On a conference call, executives said that the deal provided a particular opportunity to help manage spending for costly medicines for cancer and other complex diseases. Management of the use of those drugs has often been split between insurers and PBMs, and the merger could make their use more efficient.

Shares of Express Scripts gained 8.5 percent to $79.68 at 2:34 p.m. in New York, while shares of Cigna declined 11 percent to $172.29.

In an interview, Cigna CEO Cordani denied that the deal was designed to keep up with competitors such as Aetna who are merging with or already own pharmacy-benefit managers, or to balance a potential threat from Amazon and its partners.

“It is not a defensive move by any stretch of the imagination,” said Cordani.

The talks started after Express Scripts chose Cigna to provide benefits for many of its employees last fall, and Cordani and Express Scripts CEO Tim Wentworth had a followup dinner in late October.

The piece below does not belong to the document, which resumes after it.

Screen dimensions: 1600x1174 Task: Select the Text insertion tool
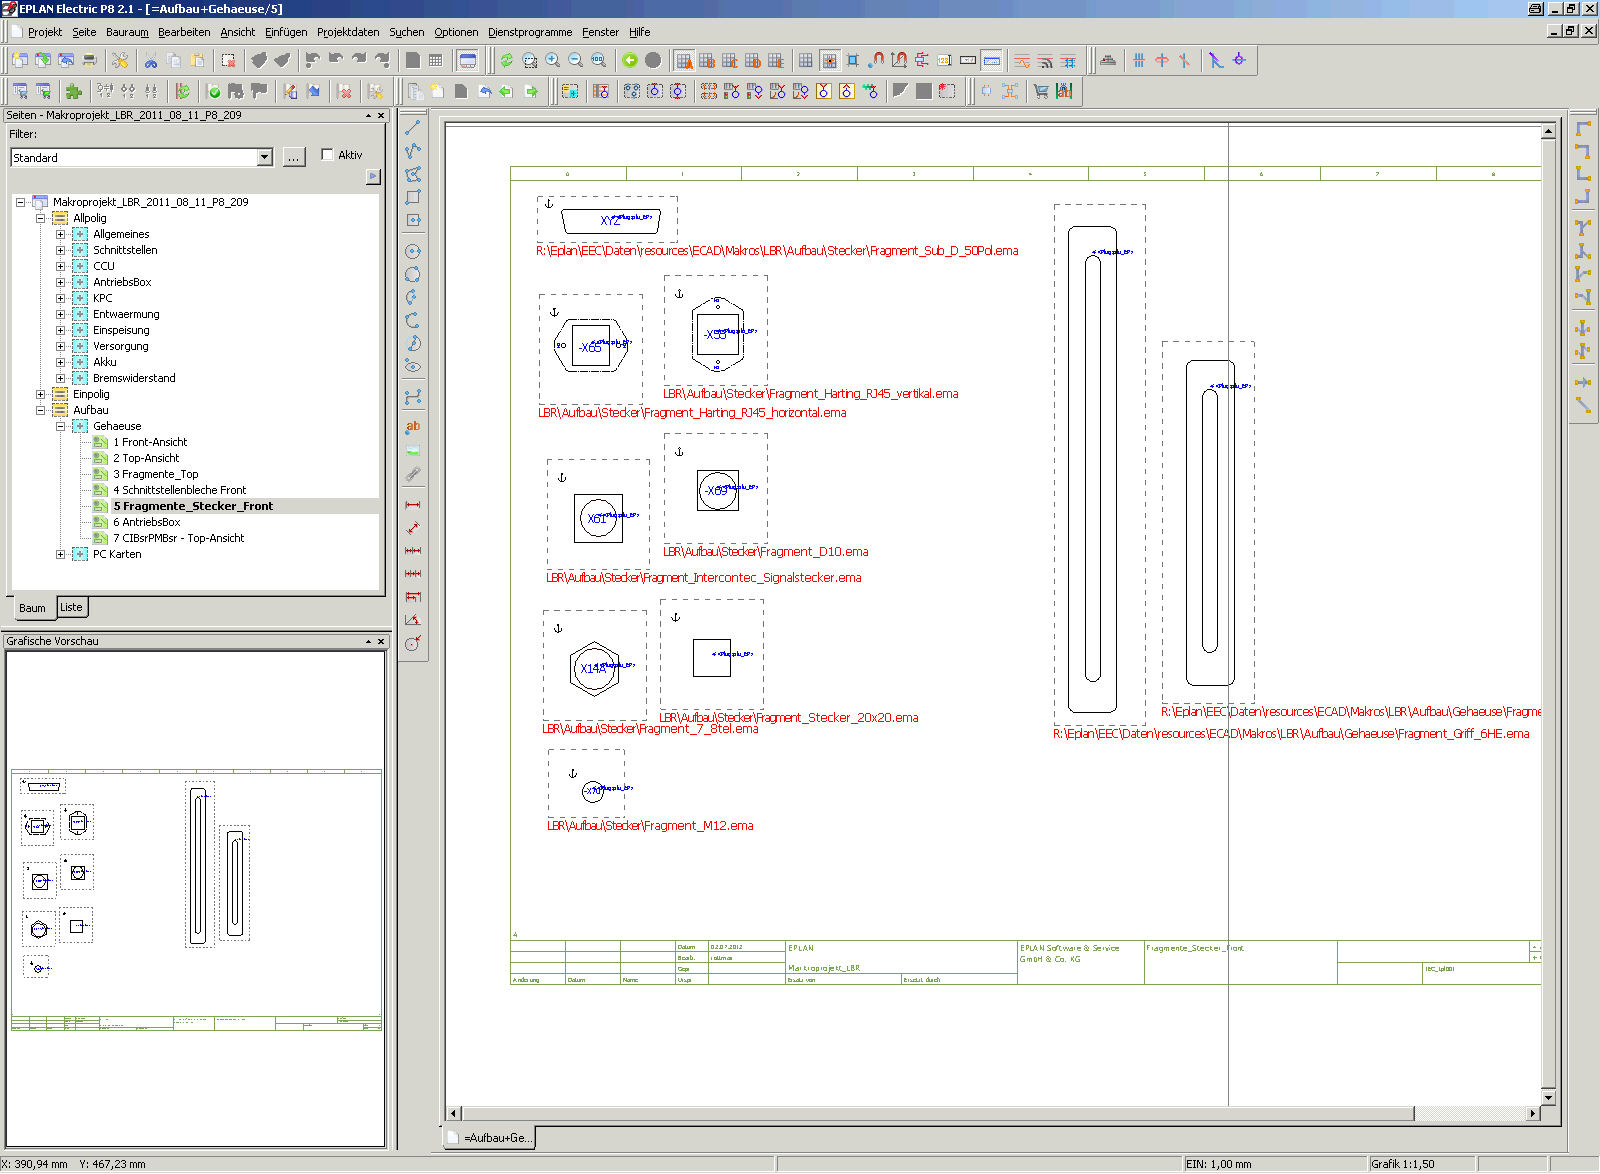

That led to talks of a merger, which accelerated rapidly this year, culminating in the deal today.

The agreement comes as Express Scripts is set to lose its biggest client. Last year, health insurer Anthem Inc. said it would set up its own pharmacy-benefits management unit, after earlier accusing Express Scripts of overcharging by billions of dollars. The loss of Anthem after 2019 has put pressure on Express Scripts to fill the void.

Earlier in 2017, Anthem’s planned takeover of Cigna was blocked on concerns it would undermine competition, ending an almost two-year battle to combine two of the biggest health insurers in the U.S.

Cigna agreed to pay $48.75 in cash and 0.2434 shares of stock of the combined company per Express Scripts share, the companies said in a statement. The terms represent a roughly 31 percent premium to Express Scripts’ closing price on Wednesday, according to the statement. Cigna will assume approximately $15 billion in Express Scripts debt, which the companies said will put the total value of the deal at $69.6 billion.